LTE comprises two synchronization (sync) signals, the Primary Synchronization Signal (PSS) and the Secondary Synchronization Signal (SSS), that are used in order to establish symbol and frequency sync and to obtain, e.g., cell identity (ID). The PSS is used in order to get an initial frequency lock (±4 kilohertz (kHz)) which is further refined in the SSS.
In order to identify prospect sync frequencies, the UE may, in some prior art solutions, perform a frequency scan over the complete frequency band, as illustrated in FIG. 1. From the frequency scan, the UE may obtain the individual frequency carriers from a matched filtering operation in which the LTE spectrum shape is used, typically one shape for each LTE bandwidth, as is illustrated in FIG. 2. FIG. 2 illustrates results of a matched filtering operation for the frequency scan of FIG. 1. This gives the UE an initial understanding of what carrier bandwidths are present in the frequency band, where, and, consequently, at what frequencies to search for PSS and SSS since their positions are fixed to the center of the system bandwidth, as is illustrated in FIG. 3. FIG. 3 illustrates frequency locations to be searched for synchronization signals based on the results of the matched filer operation of FIG. 2. Notably, FIG. 3 is a simplification in that multiple frequencies are typically tested around each peak.
The above identified cell search positions are quite inaccurate though.

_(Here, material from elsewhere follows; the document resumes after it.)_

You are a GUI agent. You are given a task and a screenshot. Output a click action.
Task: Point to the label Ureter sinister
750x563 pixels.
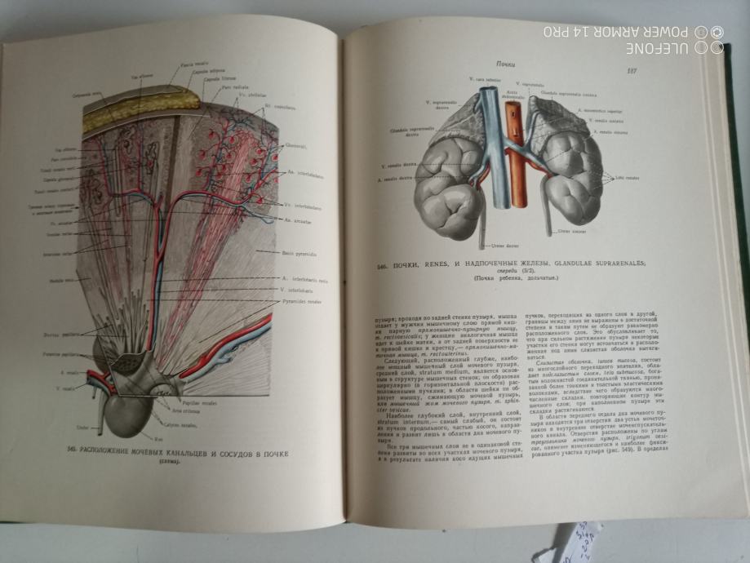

Furthermore, a simple spectrum analysis does not take into account the possible frequency error that may be present in the UE. Hence, for each identified position, and possibly also adjacent alternative frequencies, there is a need to manage the large initial frequency errors that may be expected at power on, typically up to ±30 kHz at 2.6 GHz. This is done by a grid search in which different frequency error hypotheses are tested in order to identify the most likely one, i.e., the frequency error for which the likelihood of an existing PSS is maximized. Having done that, the UE may continue its cell search procedure by receiving the SSS.
The ambition of the Fifth Generation (5G) cellular system, or New Radio (NR), is to be a one stop shop for connectivity. Hence, a wide and sometimes contradictory requirements specification has been defined by 3GPP. Some of these requirements, and their effect on cell search is described below:                Lean carrier, implying a minimal signaling overhead, in particular regarding broadcast transmissions such as sync signals and broadcast channels. With respect to sync, this may be directly translated to a large sync periodicity.        Flexible band utilization, implying narrow specialized, local networks, e.g., for factory connectivity, should be possible to combine with general purpose, wide area, mobile broadband networks. One parameter in a flexible band utilization is a narrow sync frequency raster such that there are many locations to position sync, in turn providing large network configuration flexibility.        Low sync complexity, such that an initial cell search does not perform worse compared to today's Fourth Generation (4G) LTE networks. Complexity is typically proportional to the sync period and inversely proportional to the sync frequency raster. Dense raster and dense periodicity amount to similar complexity as sparse raster and sparse periodicity.